| Input data |
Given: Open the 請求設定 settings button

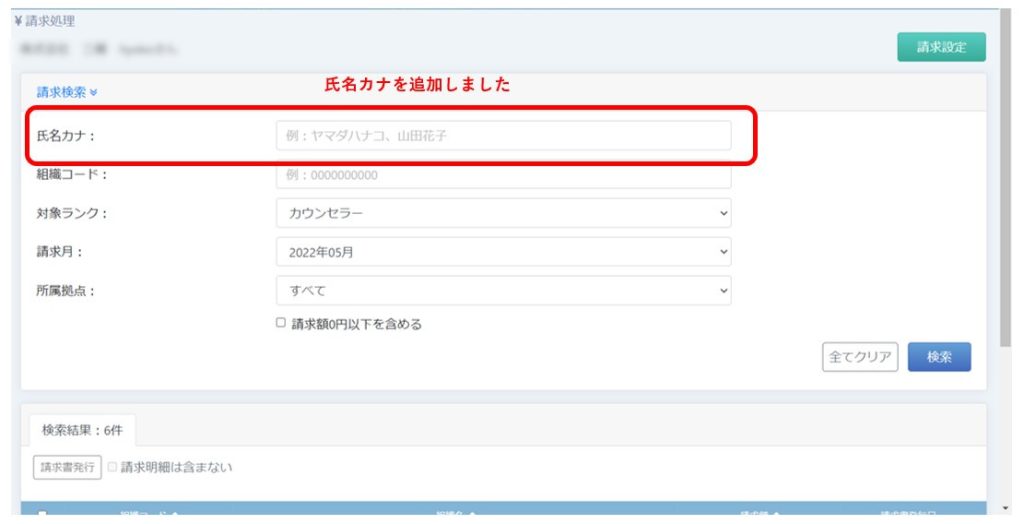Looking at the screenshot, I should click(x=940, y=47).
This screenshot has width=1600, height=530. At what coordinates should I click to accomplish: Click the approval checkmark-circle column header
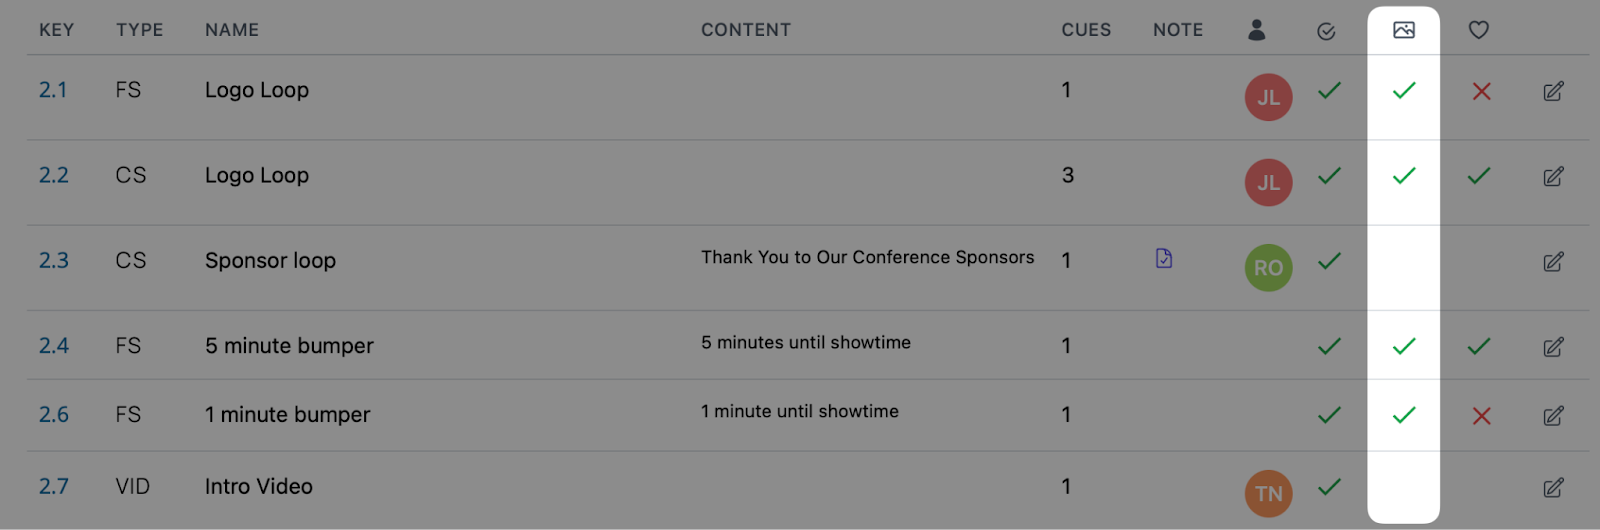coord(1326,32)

--

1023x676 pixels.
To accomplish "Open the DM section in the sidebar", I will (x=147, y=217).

* * *

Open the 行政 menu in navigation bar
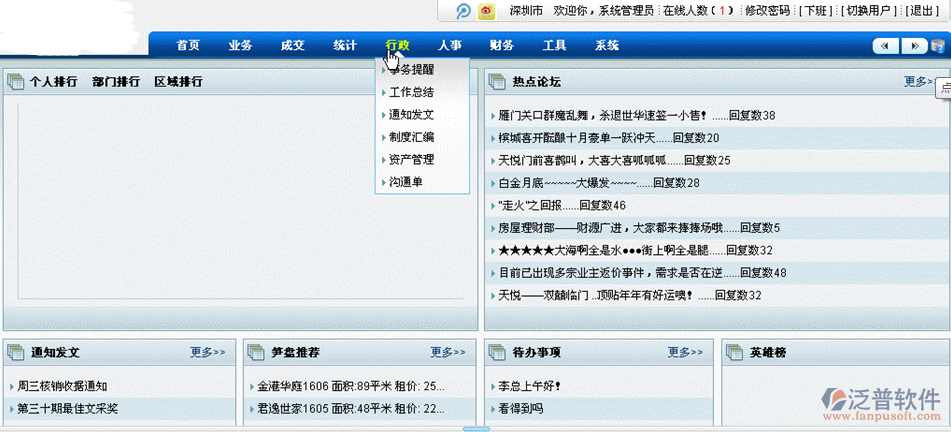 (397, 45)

| Exercise brief |
Render the lines as a JSON list of strings, one string per line, starting with the line that contains "Given: Open the 請求設定 settings button" and going on through the line that contains "coord(1326,32)", skipping blank lines. Leave the pictures out.

| Solution for this task |
[
  "Given: Open the 請求設定 settings button",
  "Looking at the screenshot, I should click(x=940, y=47).",
  "This screenshot has width=1600, height=530. At what coordinates should I click to accomplish: Click the approval checkmark-circle column header",
  "coord(1326,32)"
]